In late 2005, Fred and Ethel began promoting Pacificare’s Part D plans in a nationwide television commercial. The advertisement included a clip from the iconic 1950s television show I Love Lucy, and in the dubbed 2005 version Fred and Ethel chatted about the affordability and low premiums of Pacificare’s plans. For the millions of seniors who recall the 1950s as an idyllic era, the ad may have brought smiles.

A few Medicare advocacy groups criticized the ad, believing it would attract people to enroll in Part D plans that could turn out to be expensive choices, depending on the drugs they took. They had a point. Choosing a Part D plan or a Medicare Advantage plan because you’ve seen a clever television commercial makes as much sense as choosing a surgeon because you’re impressed by his flashing neon sign near the building where he practices.

When retirees enroll in plans based on television commercials, the chances are fairly good that they’ll wind up with coverage that is either too expensive or does not give them adequate protection. But television commercials and brand name advertising are the preferred ways of marketing for Advantage and Part D plans. Typically they emphasize a plan’s low premiums or if it’s an Advantage plan, the extra benefits it offers. The ads feature spokesmen who invite people to call a toll-free number for help in finding the plan that’s best for them.

Retirees are reassured by a trusted brand, a familiar name or an effective ad. To gain brand-name recognition among seniors, larger plans sometimes jointly sponsor plans with famous-name firms. Last year, for example, Humana announced a co-branding agreement with Reader’s Digest, which was among the country’s most popular publications in the 1950s and is also read by many of today’s retirees (currently it has a circulation of 5.5 million, ranking sixth among the country’s magazines). Humana-Reader’s Digest offers Advantage plans in seven states and Medigap plans in 37 states.

In addition to its Reader’s Digest affiliation, Humana co-sponsors two national Part D plans with Walmart, the nation’s top retailer. The heavily advertised Humana-Walmart Part D plans, which are less than two years old, already account for more than 10% of Part D stand-alone plan enrollment. Humana also has other Part D plans, and its market share, boosted by the Humana-Walmart plans, has climbed back to roughly 15%, according to an issue brief by the Kaiser Family Foundation. The share had been as low as 11.6% in 2010. Despite their emphasis on low premiums, however, Humana-Walmart plans are sometimes high-cost choices for retirees.

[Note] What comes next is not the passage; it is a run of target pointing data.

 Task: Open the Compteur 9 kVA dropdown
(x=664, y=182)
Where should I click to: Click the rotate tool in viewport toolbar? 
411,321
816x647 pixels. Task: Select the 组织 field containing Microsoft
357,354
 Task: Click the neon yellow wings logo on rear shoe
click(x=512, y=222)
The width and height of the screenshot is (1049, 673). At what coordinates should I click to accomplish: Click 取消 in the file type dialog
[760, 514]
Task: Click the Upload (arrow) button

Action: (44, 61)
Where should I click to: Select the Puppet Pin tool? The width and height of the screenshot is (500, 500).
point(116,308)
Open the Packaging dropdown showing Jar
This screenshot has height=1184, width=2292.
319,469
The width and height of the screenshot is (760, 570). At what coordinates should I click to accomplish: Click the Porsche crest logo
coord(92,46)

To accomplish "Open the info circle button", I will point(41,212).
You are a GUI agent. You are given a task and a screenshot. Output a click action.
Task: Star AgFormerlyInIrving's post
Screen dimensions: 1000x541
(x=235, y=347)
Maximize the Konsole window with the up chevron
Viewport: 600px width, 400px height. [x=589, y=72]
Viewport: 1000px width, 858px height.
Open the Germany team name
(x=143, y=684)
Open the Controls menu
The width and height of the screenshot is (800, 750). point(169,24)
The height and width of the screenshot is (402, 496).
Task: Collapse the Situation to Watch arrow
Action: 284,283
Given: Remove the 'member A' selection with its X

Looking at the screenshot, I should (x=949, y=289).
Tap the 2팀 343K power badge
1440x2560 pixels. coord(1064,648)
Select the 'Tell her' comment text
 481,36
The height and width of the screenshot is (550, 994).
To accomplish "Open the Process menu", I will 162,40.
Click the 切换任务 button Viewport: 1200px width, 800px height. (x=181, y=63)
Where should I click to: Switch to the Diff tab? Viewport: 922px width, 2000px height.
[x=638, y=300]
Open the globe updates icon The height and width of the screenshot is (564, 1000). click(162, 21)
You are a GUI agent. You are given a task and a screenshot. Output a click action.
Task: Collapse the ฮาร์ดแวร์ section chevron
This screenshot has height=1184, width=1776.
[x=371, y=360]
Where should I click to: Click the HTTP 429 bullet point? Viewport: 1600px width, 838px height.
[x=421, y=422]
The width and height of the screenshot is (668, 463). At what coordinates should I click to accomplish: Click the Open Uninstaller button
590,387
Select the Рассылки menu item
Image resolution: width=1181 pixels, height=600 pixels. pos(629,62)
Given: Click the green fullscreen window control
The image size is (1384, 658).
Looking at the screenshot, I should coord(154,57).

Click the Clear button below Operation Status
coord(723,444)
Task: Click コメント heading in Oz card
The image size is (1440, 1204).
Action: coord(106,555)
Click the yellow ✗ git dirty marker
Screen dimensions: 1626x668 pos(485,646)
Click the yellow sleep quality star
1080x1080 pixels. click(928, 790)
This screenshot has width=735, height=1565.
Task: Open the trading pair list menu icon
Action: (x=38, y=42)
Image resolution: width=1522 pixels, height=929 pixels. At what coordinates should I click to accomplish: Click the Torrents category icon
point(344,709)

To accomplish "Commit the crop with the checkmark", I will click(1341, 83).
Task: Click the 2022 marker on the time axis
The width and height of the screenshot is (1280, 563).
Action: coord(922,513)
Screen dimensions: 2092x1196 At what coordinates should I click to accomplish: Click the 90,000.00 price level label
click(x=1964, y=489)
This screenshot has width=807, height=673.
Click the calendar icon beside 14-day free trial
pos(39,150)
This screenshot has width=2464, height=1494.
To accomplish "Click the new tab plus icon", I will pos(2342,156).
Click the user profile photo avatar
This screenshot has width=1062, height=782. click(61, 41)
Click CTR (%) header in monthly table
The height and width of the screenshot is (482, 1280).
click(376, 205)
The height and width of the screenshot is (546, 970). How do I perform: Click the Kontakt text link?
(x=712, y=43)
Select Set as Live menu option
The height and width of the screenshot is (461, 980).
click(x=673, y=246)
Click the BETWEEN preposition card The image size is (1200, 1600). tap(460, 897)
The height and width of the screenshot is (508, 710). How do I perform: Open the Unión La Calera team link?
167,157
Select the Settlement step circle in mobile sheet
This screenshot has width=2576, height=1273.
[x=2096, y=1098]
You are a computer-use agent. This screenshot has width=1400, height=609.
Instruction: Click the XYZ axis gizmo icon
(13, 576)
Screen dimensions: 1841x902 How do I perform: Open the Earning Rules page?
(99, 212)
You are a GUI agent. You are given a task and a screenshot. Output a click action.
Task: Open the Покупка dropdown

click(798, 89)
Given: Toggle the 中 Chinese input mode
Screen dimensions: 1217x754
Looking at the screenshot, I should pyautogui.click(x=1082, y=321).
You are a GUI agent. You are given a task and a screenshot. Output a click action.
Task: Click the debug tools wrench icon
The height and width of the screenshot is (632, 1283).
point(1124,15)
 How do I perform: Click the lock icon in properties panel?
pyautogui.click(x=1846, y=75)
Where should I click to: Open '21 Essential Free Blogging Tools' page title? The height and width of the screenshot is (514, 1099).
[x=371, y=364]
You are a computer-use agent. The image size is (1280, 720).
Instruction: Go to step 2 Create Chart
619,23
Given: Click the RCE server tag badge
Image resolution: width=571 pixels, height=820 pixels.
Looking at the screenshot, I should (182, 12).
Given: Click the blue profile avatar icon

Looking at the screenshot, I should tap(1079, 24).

If consumer marketing for a product is chiefly through television and national print media, larger companies with publicized names enjoy tremendous clout. A firm that has annual income of $1 billion or more can easily justify the millions spent to saturate the airwaves prior to and during Medicare’s eight-week annual enrollment period. As the Advantage and Part D markets slowly become more concentrated in the hands of a few insurance companies, costs for retirees will be constrained only by Congress and Medicare, which try to regulate how much companies can charge. But regulations don’t protect retirees from poor choices when they opt for expensive plans instead of lower-priced ones with superior benefits and reduced risk.

Ownership is most strongly concentrated for Advantage plans. According to the Kaiser Family Foundation’s 2012 Data Spotlight, three or fewer firms control more than one-half of the Advantage market in 49 states (New York is the exception). Moreover, in 35 states three or fewer firms account for at least 75% of Advantage plan enrollment.

Last year the Government Accountability Office (GAO) issued a report that evaluated the county by county bids for more than 2,100 Advantage plans, comparing them to each county’s fee-for-service costs. A bid is an insurance company’s offer to provide service in a given county for a certain amount per person for the coming plan year (four months ago companies submitted bids for the 2013 plan year).

The GAO report found higher plan bids relative to fee-for-service costs in areas with greater market concentration. In counties where more than 50% of the market was controlled by three insurance companies, the predicted bids were highest. The GAOa also concluded that the higher the concentration, the greater the discrepancy between the bid amount and the county’s fee-for-service costs.

The report’s findings may mean (among other things) that people in Advantage plans owned by the dominant companies are less likely to switch to lower-premium choices, even though they can save money and get improved benefits by doing so. It may be that they prefer to stay with a widely advertised plan with name recognition, or that they don’t want to change doctors and networks.

Part D sponsorship is not as greatly concentrated, possibly because it may take a decade or two for smaller companies to be absorbed by larger ones. Advantage plans (and their predecessor managed care plans) have been consolidating ownership for two decades, but Part D plans are not yet seven years old. Today the top three Part D insurers nationally have only 48% of enrollment, slightly down from 50% in 2006. But even though the top three’s share hasn’t grown, plan ownership is gradually being centralized in four or five companies.

When Pacificare was running its Fred-and-Ethel commercials, for instance, it was being acquired by UnitedHealthcare in a $9.1 billion deal that put UHC in the top spot for Part D enrollees, a position it holds today. Newer players, meanwhile, have jumped into the top five, with CVS Caremark and Express Scripts doing so through acquisitions.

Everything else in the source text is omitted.